Handheld silicone teethers are the category that most pediatric dentists point to when recommending a product-based solution. Silicone chewing toys are generally considered the safest for babies, as they don’t contain any harmful chemicals like BPA, PVC, or phthalates. Parents should always choose teethers made from food-grade silicone. The key distinction from a teething necklace is that a handheld teether is used under supervision, held by the baby’s own hands, and does not sit around the neck.

Food-grade silicone is the safest material for teething rings because it doesn’t contain toxic substances. This material is also soft and durable, and doesn’t succumb to extensive chewing pressure. That durability matters: a teether that holds together under vigorous chewing does not shed small pieces that could become a choking hazard.

Loulou Lollipop’s silicone teether collection is built around exactly this standard — each teether is made from 100% food-grade silicone, free of BPA, PVC, phthalates, lead, and cadmium, and tested to exceed US CPSC and CPSIA safety requirements. The multi-textured surfaces are designed to massage sore gum tissue from different angles, giving babies the tactile input they are looking for without any of the wearable hazards. For parents who want a teether that stays accessible without going on the floor, the Silicone Clip Teether Sets attach to clothing with a clip — keeping the teether within reach while the baby is held or in a carrier.

Gum massage with a clean finger remains one of the most effective options of all, costs nothing, and carries no product risk.

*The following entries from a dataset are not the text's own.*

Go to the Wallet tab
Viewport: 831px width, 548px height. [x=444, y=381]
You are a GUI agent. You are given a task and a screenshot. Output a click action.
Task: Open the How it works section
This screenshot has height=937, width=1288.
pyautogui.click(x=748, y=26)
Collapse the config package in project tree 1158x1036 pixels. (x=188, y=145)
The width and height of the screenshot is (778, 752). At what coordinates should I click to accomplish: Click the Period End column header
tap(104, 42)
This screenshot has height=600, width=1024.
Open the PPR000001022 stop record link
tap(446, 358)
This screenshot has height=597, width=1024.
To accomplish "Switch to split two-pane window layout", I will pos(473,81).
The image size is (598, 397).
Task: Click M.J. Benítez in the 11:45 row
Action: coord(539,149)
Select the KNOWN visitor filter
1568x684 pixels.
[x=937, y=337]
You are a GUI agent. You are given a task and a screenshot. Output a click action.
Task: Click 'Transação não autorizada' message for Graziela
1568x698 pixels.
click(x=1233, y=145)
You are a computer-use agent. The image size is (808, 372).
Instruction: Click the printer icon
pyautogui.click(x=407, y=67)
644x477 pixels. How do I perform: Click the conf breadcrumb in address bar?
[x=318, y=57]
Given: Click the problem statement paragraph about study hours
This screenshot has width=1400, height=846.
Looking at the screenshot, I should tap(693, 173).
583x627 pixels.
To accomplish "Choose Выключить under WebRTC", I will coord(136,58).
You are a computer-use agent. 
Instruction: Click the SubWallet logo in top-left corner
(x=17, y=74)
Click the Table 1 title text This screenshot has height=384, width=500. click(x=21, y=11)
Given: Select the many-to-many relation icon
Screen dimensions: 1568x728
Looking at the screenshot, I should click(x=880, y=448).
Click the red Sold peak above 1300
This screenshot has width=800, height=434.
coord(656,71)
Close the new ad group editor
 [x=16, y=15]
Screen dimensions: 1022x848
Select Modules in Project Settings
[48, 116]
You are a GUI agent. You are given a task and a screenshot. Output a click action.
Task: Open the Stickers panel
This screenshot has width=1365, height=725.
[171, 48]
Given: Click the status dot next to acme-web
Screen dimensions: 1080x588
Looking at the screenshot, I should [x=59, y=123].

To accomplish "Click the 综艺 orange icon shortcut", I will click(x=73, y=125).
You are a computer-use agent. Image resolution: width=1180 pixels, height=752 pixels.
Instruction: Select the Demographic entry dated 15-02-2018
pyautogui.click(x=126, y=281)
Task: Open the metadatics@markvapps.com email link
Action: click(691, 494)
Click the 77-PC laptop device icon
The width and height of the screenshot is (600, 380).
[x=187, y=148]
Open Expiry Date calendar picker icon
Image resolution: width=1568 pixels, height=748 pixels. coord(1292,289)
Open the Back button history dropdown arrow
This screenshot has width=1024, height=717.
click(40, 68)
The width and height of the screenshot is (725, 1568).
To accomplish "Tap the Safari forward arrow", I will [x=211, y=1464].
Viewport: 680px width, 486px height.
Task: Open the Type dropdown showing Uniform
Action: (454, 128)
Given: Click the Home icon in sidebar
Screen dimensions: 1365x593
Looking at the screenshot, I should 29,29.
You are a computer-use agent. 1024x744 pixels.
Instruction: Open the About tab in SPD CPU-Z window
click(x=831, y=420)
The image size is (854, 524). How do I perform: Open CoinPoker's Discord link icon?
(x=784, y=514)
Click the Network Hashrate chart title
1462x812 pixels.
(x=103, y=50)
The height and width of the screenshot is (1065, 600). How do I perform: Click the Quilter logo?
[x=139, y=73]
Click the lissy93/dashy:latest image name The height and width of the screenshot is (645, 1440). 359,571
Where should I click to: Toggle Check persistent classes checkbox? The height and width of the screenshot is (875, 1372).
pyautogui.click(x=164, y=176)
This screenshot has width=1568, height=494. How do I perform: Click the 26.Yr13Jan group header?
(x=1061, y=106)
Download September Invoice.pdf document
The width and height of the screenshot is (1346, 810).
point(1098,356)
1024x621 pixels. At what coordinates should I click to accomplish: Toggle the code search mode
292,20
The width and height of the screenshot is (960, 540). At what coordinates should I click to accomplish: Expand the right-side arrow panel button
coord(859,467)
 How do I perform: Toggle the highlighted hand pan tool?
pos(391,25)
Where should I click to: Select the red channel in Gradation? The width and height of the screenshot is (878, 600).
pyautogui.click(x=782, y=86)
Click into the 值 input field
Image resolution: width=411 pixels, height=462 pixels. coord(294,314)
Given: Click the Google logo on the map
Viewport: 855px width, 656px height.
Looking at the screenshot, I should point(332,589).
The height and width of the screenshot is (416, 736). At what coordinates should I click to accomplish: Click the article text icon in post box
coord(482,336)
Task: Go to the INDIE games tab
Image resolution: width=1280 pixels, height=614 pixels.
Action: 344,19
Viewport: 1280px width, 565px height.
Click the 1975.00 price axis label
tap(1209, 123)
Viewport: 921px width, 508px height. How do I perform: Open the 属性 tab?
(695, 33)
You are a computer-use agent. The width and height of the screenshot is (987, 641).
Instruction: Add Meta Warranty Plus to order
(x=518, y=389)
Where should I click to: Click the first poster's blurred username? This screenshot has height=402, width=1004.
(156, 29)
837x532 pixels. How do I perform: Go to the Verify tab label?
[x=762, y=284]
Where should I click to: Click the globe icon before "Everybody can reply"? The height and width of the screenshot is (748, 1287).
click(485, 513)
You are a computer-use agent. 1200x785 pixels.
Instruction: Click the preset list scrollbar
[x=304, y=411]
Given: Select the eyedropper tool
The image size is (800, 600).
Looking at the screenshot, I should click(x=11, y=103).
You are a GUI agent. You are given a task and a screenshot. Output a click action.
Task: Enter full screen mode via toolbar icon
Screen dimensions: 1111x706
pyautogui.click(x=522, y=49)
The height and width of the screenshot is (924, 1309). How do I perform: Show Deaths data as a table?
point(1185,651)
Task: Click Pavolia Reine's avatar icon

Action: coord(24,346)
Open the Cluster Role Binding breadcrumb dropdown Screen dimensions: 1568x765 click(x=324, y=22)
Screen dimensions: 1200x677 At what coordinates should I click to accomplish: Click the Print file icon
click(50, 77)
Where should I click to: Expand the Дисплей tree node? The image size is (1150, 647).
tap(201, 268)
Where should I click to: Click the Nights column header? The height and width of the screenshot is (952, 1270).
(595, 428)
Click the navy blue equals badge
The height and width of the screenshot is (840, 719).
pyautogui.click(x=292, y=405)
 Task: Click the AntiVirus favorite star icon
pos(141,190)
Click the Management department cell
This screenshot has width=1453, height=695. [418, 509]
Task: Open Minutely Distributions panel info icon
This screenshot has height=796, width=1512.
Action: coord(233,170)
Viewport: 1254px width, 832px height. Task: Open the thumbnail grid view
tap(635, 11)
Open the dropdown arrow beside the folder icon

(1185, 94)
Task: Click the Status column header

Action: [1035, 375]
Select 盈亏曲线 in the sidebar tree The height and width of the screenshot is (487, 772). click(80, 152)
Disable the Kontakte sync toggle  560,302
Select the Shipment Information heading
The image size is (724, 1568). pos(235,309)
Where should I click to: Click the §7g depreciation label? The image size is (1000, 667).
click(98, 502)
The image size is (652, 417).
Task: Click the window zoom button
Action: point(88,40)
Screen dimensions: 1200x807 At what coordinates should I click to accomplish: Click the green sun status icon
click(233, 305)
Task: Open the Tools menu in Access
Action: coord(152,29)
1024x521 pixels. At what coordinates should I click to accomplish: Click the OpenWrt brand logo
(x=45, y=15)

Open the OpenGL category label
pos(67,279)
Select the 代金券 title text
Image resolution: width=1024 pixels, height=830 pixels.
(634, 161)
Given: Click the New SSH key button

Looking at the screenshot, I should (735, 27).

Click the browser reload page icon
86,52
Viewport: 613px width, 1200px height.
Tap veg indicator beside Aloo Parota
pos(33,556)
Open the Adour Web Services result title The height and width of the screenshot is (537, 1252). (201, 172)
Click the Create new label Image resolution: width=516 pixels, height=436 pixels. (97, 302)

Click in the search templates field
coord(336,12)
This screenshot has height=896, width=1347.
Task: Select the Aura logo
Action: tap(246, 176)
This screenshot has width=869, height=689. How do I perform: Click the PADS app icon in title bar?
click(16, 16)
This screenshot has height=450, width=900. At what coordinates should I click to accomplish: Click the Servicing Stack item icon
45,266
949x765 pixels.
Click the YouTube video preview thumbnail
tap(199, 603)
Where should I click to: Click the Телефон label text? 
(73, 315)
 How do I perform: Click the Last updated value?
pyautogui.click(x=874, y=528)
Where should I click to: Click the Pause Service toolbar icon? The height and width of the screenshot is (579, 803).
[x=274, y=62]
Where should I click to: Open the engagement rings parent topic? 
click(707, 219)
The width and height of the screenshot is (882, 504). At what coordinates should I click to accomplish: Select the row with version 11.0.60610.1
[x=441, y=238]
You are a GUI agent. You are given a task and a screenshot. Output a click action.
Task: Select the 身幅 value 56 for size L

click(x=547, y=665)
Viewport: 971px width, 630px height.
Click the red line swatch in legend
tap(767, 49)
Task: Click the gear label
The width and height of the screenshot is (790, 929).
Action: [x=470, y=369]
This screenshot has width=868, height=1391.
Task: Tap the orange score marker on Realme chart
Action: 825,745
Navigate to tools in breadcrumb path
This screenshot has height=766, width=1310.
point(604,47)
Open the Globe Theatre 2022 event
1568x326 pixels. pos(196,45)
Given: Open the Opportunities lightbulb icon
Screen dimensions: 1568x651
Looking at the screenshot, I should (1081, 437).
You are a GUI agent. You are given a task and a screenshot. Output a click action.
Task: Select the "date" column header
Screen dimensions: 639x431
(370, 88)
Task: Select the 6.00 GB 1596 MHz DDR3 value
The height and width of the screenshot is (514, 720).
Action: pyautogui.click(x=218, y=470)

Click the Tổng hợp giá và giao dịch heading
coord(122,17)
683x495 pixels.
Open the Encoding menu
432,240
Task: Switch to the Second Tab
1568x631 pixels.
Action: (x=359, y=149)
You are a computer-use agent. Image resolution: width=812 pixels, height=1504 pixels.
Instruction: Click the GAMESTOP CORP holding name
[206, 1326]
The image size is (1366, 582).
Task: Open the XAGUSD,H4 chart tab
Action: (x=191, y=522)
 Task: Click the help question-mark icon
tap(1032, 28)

When discomfort is significant, a pediatrician can advise on age-appropriate doses of infant acetaminophen. These are the approaches that safety organizations actually endorse — not because they are the most photogenic, but because they work and they do not put a cord around a baby’s neck.

The Supervision Caveat Does Not Fix the Problem

A common response to teething necklace warnings is: “I only use it when I’m watching.” That is a reasonable instinct, but it does not address the full risk picture.

Amber teething necklaces are not a safe option for baby for two main reasons: the beads are a choking hazard, and the chances of a baby chewing off a bead and choking on it are pretty high — and supervision will not help. A parent watching their baby can still miss the moment a bead breaks free, especially during active play or when attention is split. And strangulation from a snagged necklace can happen in seconds.

The AAP does not recommend that infants wear any jewelry. Suffocation is the leading cause of death for children under a year old and among the top five causes of death for children between the ages of 1 and 4. The numbers behind that statement are why pediatric safety guidance on this topic has not changed, even as teething necklaces have remained popular.

Parents who want a natural, low-intervention approach to teething discomfort have good options that do not involve wearable jewelry. Chilled teethers, gum massage, and cold damp cloths address the same underlying need — counterpressure and distraction — without placing a ligature around a baby’s neck. The shift from necklace to handheld teether is a small one, and it is the one that every major pediatric and consumer safety authority in the US recommends.